Population pharmacokinetic analysis of danvatirsen supporting flat dosing switch.

Danvatirsen is a Generation 2.5 antisense oligonucleotide under clinical development. Population PK modelling was conducted using data from 3 available danvatirsen Phase I/II studies in oncology patients to investigate the impact of flat dosing on exposure compared to ideal body weight-based dosing. A total of 126 patients who received danvatirsen doses ranging from 1 to 4 mg/kg as monotherapy or in combination with durvalumab, most at 3 mg/kg (n = 70), was used in the danvatirsen population PK analysis. A 2-compartment model with linear elimination described the data well.

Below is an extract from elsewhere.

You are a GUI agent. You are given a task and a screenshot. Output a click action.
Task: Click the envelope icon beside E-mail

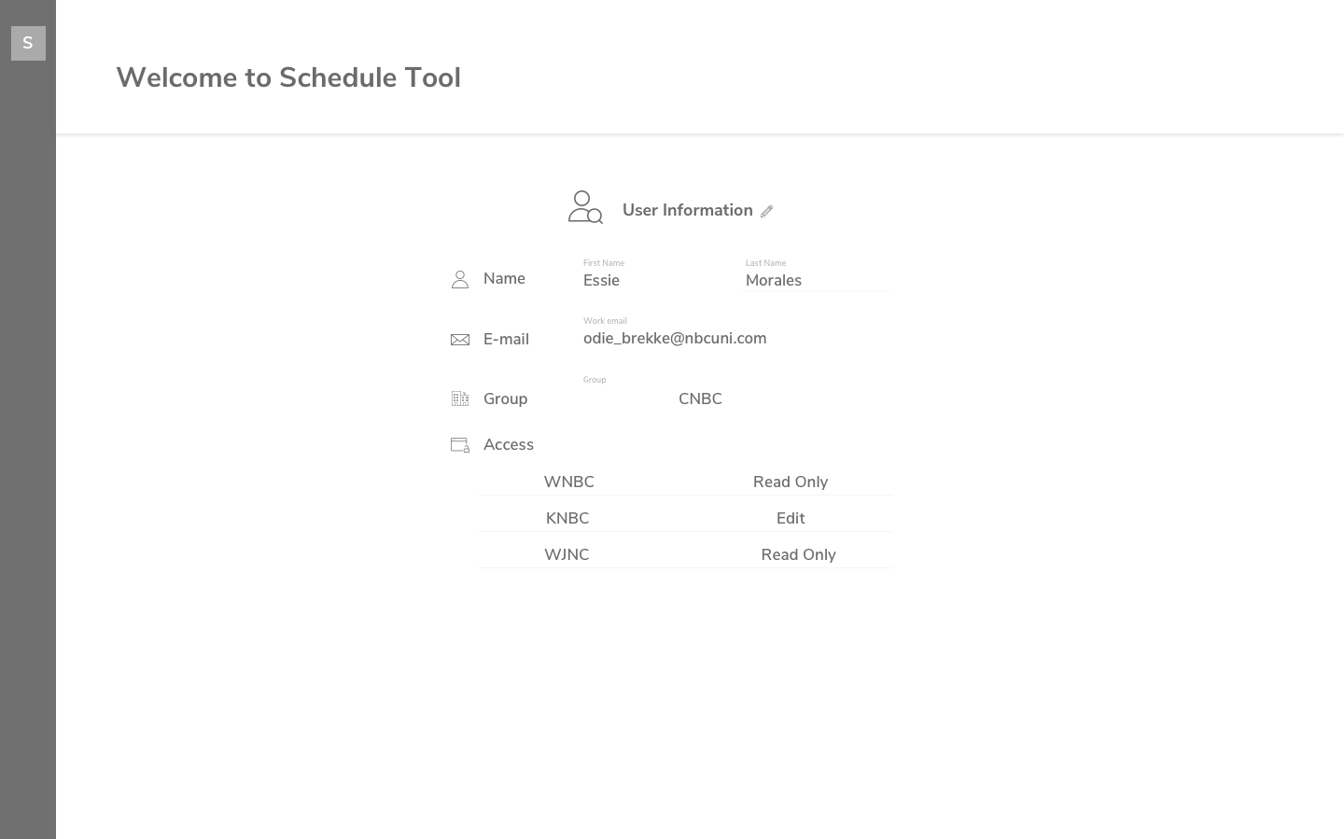pos(460,340)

Covariate analysis revealed ideal body weight was not a significant covariate on the PK of danvatirsen; nor was age, sex or race. The model-based simulation suggested that steady state weekly AUC and Cmax were very similar between 3 mg/kg and 200 mg flat dosing (geometric mean of AUC: 62.5 vs. 63.4 mg h/L and Cmax: 26.2 vs. 26.5 mg/L for two dose groups) with slightly less overall between-subject variability in the flat dosing regimen. The switch to flat dosing was approved by multiple regulatory agencies, including FDA, EMA, PMDA and ANSM. Several ongoing studies have been evaluating flat dosing. Interim analysis from an ongoing study (D5660C00016, NCT03421353) has shown the observed steady state concentration from 200 mg flat dose is in agreement with the model predictions. The population PK model could be further utilized in subsequent exposure-response efficacy and safety modelling.

STAT3 antisense oligonucleotide AZD9150 in a subset of patients with heavily pretreated lymphoma: results of a phase 1b trial.

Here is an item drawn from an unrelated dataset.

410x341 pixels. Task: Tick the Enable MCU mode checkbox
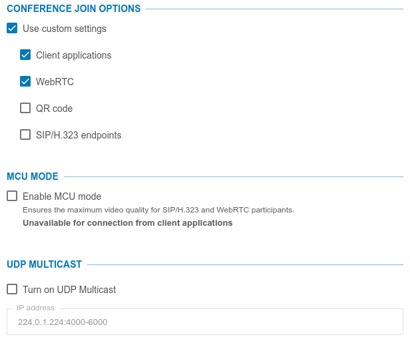[x=12, y=196]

BACKGROUND: The Janus kinase (JAK) and signal transduction and activation of transcription (STAT) signaling pathway is an attractive target in multiple cancers. Activation of the JAK-STAT pathway is important in both tumorigenesis and activation of immune responses. In diffuse large B-cell lymphoma (DLBCL), the transcription factor STAT3 has been associated with aggressive disease phenotype and worse overall survival. While multiple therapies inhibit upstream signaling, there has been limited success in selectively targeting STAT3 in patients. Antisense oligonucleotides (ASOs) represent a compelling therapeutic approach to target difficult to drug proteins such as STAT3 through of mRNA targeting. We report the evaluation of a next generation STAT3 ASO (AZD9150) in a non-Hodgkin's lymphoma population, primarily consisting of patients with DLBCL. METHODS: Patients with relapsed or treatment refractory lymphoma were enrolled in this expansion cohort. AZD9150 was administered at 2 mg/kg and the 3 mg/kg (MTD determined by escalation cohort) dose levels with initial loading doses in the first week on days 1, 3, and 5 followed by weekly dosing. Patients were eligible to remain on therapy until unacceptable toxicity or progression. Blood was collected pre- and post-treatment for analysis of peripheral immune cells. RESULTS: Thirty patients were enrolled, 10 at 2 mg/kg and 20 at 3 mg/kg dose levels. Twenty-seven patients had DLBCL. AZD9150 was safe and well tolerated at both doses. Common drug-related adverse events included transaminitis, fatigue, and thrombocytopenia. The 3 mg/kg dose level is the recommended phase 2 dose. All responses were seen among DLBCL patients, including 2 complete responses with median duration of response 10.7 months and 2 partial responses. Peripheral blood cell analysis of three patients without a clinical response to therapy revealed a relative increase in proportion of macrophages, CD4+, and CD8+ T cells; this trend did not reach statistical significance. CONCLUSIONS: AZD9150 was well tolerated and demonstrated efficacy in a subset of heavily pretreated patients with DLBCL. Studies in combination with checkpoint immunotherapies are ongoing. TRIAL REGISTRATION: Registered at ClinicalTrials.gov: NCT01563302 . First submitted 2/13/2012.